Below is a block of records; return all of them exactly, but without the images.

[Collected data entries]
- Opening Delimiter -
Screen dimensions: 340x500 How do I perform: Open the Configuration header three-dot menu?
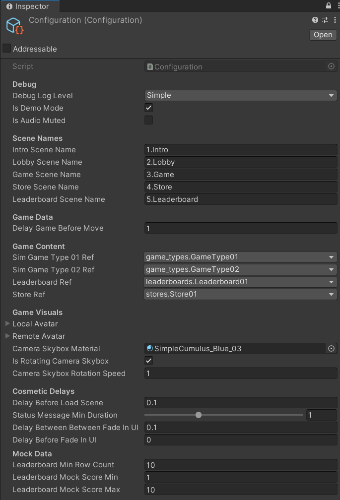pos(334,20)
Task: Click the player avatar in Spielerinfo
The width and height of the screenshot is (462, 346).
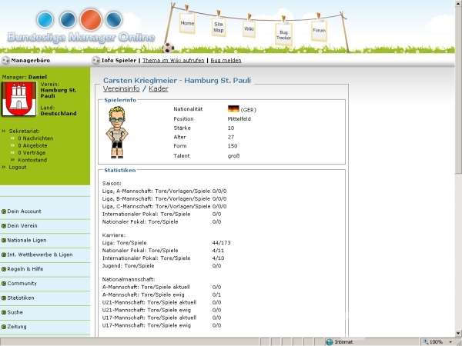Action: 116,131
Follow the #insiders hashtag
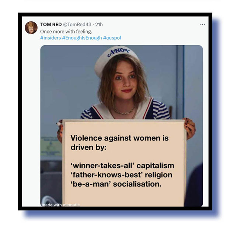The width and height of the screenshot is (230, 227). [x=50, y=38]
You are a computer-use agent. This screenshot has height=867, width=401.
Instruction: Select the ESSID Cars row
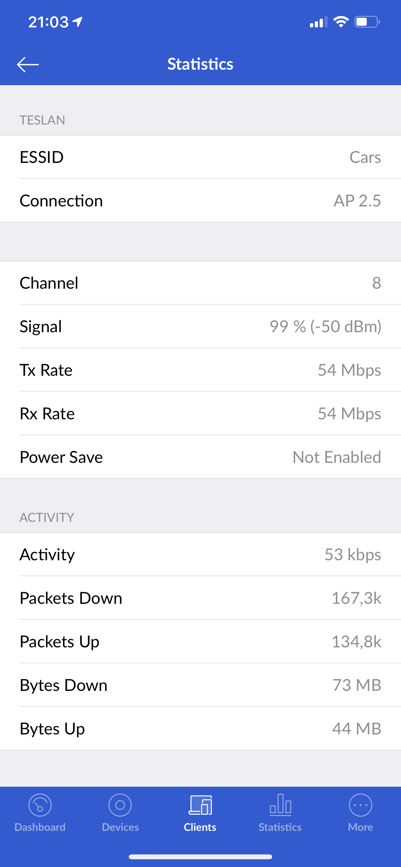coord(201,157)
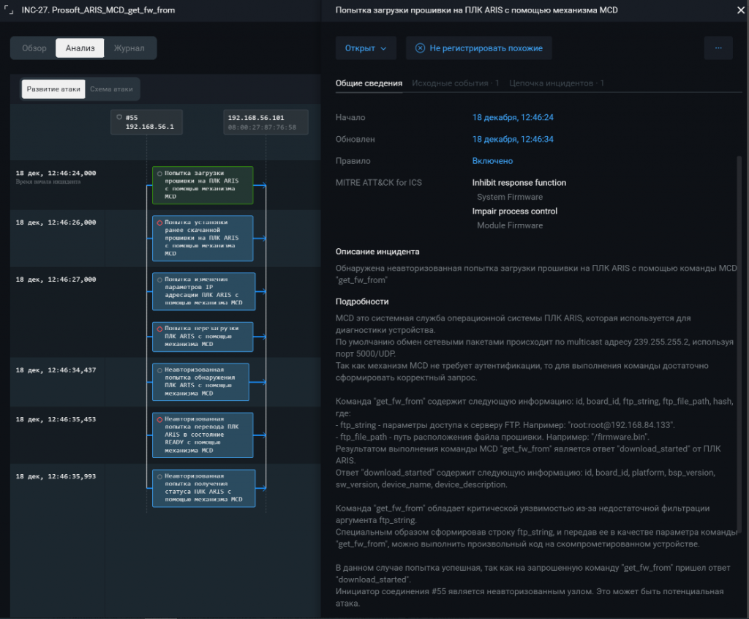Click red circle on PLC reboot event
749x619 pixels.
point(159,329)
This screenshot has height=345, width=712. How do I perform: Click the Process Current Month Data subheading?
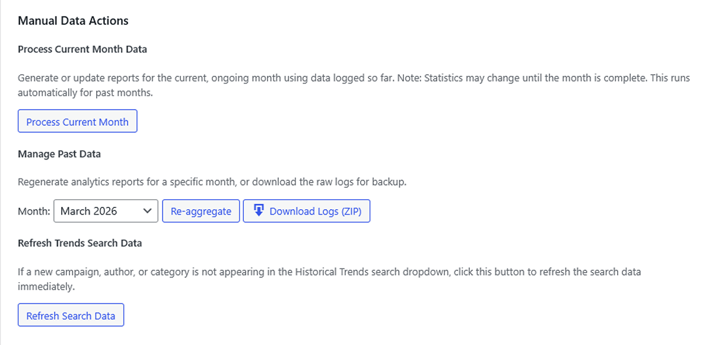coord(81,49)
- Closing Delimiter -
Reply
Screen dimensions: 340x500 How do I perform: Open the Configuration header three-dot menu?
pos(334,20)
Task: Click the player avatar in Spielerinfo
The width and height of the screenshot is (462, 346).
Action: 116,131
Follow the #insiders hashtag
The width and height of the screenshot is (230, 227). [x=50, y=38]
You are a computer-use agent. This screenshot has height=867, width=401.
Instruction: Select the ESSID Cars row
coord(201,157)
Click red circle on PLC reboot event
749x619 pixels.
point(159,329)
This screenshot has height=345, width=712. How do I perform: Click the Process Current Month Data subheading?
coord(81,49)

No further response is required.